This project provides a simple transformation of Alma publishing profile XML data to the XML formatting required by the SCSB ingest process.
This codebase is being developed for the BTAA ReCAP/SCSB pilot project. It is used so the BTAA can kick the proverbial tires on the SCSB software and evaluate its effectiveness as a commitments registry for the BTAA's Big Collection initiative.
- Ruby 3
- Nokogiri gem
- RubyMarc gem
This code base has been tested using Ruby 3. The gem dependencies will be installed by the setup process.
Create a location on your file system for the input and output data directories. Note that the root directory path can be any location, but the sub-directories alma-published-data
and scsb-ingest-xml
must be present since the codebase expects these directories to exist.

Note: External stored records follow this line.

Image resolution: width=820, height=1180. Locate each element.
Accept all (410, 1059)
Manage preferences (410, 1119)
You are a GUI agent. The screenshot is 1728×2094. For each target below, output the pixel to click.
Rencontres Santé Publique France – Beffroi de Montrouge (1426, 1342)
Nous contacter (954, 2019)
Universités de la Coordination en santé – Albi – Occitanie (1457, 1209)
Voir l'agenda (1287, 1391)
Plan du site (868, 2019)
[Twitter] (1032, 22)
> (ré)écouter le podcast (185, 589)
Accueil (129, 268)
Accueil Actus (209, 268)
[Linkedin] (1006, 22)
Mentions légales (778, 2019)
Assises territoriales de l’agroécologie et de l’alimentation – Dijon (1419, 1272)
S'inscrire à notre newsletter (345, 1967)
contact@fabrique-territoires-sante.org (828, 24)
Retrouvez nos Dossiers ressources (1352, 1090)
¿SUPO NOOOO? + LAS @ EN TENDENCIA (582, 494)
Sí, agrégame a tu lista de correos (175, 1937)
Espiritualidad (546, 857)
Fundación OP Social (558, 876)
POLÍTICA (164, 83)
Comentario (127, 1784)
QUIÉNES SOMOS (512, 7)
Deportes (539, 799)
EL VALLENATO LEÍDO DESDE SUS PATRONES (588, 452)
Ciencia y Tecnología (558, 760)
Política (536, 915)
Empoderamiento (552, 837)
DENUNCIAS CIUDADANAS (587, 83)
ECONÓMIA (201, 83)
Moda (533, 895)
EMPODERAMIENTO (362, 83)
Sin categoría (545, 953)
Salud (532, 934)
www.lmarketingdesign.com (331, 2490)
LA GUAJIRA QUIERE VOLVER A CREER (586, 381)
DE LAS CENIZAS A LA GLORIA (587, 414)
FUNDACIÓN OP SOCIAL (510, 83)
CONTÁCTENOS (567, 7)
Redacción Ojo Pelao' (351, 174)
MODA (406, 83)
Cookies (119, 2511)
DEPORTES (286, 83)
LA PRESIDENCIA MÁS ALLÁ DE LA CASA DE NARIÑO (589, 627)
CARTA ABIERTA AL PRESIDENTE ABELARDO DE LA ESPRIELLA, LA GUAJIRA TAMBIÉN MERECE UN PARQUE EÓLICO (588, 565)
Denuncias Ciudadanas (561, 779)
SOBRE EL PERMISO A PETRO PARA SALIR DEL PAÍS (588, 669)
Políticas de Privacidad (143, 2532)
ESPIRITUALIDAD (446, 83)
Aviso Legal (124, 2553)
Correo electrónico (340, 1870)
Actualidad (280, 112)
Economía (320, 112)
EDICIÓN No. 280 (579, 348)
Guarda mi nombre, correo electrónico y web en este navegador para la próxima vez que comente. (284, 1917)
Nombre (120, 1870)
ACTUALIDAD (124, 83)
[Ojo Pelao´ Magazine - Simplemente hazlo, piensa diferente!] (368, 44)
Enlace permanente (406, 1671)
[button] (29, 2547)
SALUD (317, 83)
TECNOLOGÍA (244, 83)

$ mkdir -p ~/Documents/programming/data/scsb
$ mkdir ~/Documents/programming/data/scsb/alma-published-data
$ mkdir ~/Documents/programming/data/scsb/scsb-ingest-xml
Download the Alma publishing profile data and place the files in the input data directory, alma-published-data
. Uncompress and extract the XML files from the tarballs:
$ cd ~/Documents/programming/data/scsb/alma-published-data
$ for file in *.gz; do tar xfz $file; done
- Clone this repository
- Install the dependencies
- Update the configuration file
- Set the root data_directory from setup step 1
- Set your institution_code
- Review the MARC enrichment fields and subfields if your publishing profile did not use the same values
$ git clone https://github.com/UW-Madison-Library/alma-scsb-ingest-transfrorm.git
$ cd alma-scsb-ingest-transform
$ bundle install
$ cp transform.yml.example transform.yml
$ nano transform.yml
$ ruby main.rb
This will generate SCSB ingest XML files in the output data directory created in the setup section. It will generate an output file for each input file. Output files will have a file name based on the input file with -scsb-ingest
appended in order to make debugging easier.